**ИСХОДНЫЙ ТЕКСТ**
#####
А через несколько дней факт ареста Андрея Синявского и Юлия Даниэля, сочинявших пасквильные антисоветские произведения и публиковавших их на Западе под псевдонимами Абрам Терц и Николай Аржак, стал достоянием гласности. В «Известиях» появилась большая статья некоего Дмитрия Еремина (в справочнике Союза писателей он значился как прозаик, поэт и публицист, но до той известинской статьи я никогда не слышал этого имени) под названием «Перевертыши». Всем было ясно, из какого источника автор черпал материал для этой своей статьи. Точнее — КЕМ эта статья была ему заказана.
Позже статьи такого рода — о Сахарове, Солженицыне, Войновиче, Галиче, Владимове — стали появляться с известной регулярностью, жанр сложился, обрел некие канонические черты и даже получил в нашей среде определенную кличку: «Лубянский пассаж».
Но статья Еремина «Перевертыши» была — первой ласточкой. Как сразу было отмечено нашими старшими товарищами, она была состряпана в лучших традициях тридцать седьмого года. И это явно диссонировало с веяниями новой эпохи, разоблачившей злоупотребления Сталина и восстановившей, как тогда принято было говорить, «ленинские нормы партийной и государственной жизни».
#####
**СТРОКИ ДАННЫХ**
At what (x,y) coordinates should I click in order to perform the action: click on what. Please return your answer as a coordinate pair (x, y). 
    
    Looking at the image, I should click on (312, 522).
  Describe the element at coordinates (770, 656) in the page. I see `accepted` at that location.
#####
**ЧТО НУЖНО СДЕЛАТЬ**
**A.** Какую кличку, согласно тексту о статье «Перевертыши», получил жанр подобных статей?
**B.** Выведите из текста о статье «Перевертыши» фрагмент, который начинается со слов «А через несколько» и заканчивается словами «была ему заказана.».
**C.** Допишите, пожалуйста, текст о статье «Перевертыши», продолжив его после последнего предложения.

**ОТВЕТЫ К ЗАДАНИЯМ**
**A.** «Лубянский пассаж».

**B.**
А через несколько дней факт ареста Андрея Синявского и Юлия Даниэля, сочинявших пасквильные антисоветские произведения и публиковавших их на Западе под псевдонимами Абрам Терц и Николай Аржак, стал достоянием гласности. В «Известиях» появилась большая статья некоего Дмитрия Еремина (в справочнике Союза писателей он значился как прозаик, поэт и публицист, но до той известинской статьи я никогда не слышал этого имени) под названием «Перевертыши». Всем было ясно, из какого источника автор черпал материал для этой своей статьи. Точнее — КЕМ эта статья была ему заказана.

**C.**
Обо всем этом и заговорили некоторые смельчаки на писательском собрании, созванном буквально на следующий день после появления ереминской статьи. Резче всех об этом «Лубянском пассаже» высказалась Любовь Кабо. Она прямо сказала, что от этой статьи на нее повеяло хорошо ей знакомым ароматом тридцать седьмого года.
И вот тут на трибуне появился Виктор Николаевич Ильин.
— Товарищи! — сказал он. — Вы все меня хорошо знаете. Знаете, что я и сам был жертвой тех, — он слегка запнулся, стараясь найти подходящее слово, и тотчас же его нашел, — тех перегибов партийной линии, которые имели место в тридцать седьмом году. Тогда, как вы знаете, репрессиям подвергались ни в чем не повинные люди, честные коммунисты. А тут… У меня в сейфе лежат пасквильные сочинения упомянутых перевертышей. Каждый желающий может зайти ко мне и ознакомиться, чтобы лично, так сказать, убедиться, что тут нет никакой липы…
Речь произвела впечатление. А некоторые мои коллеги, которых я всегда считал своими единомышленниками, искренне осуждали «перевертышей». Одни из них говорили, что можно и нужно, конечно, критиковать наши недостатки, но нехорошо выносить сор из избы. Другие возмущались тем, что в печатных, подцензурных своих сочинениях они писали одно, а в подпольных, отправлявшихся за рубеж, — совсем другое, противоположное.
Так или иначе, но никому из присутствовавших на том бурном собрании не пришло в голову воспользоваться любезным приглашением Виктора Николаевича.
А мне — пришло.
На другой же день я явился к нему в его маленький скромный кабинетик и, вежливо поздоровавшись, сказал, что хотел бы ознакомиться с сочинениями Синявского и Даниэля, которые, как он вчера сказал, именно для этой цели хранятся у него в сейфе.
— А вы есть в списке, утвержденном секретариатом? — спросил он.
— А-а, — сказал я. — У вас есть такой
список… Простите, значит, я вас неправильно понял.И направился к двери.
— Погодите, погодите, куда же вы? — остановил он меня. — Присядьте.
Я присел.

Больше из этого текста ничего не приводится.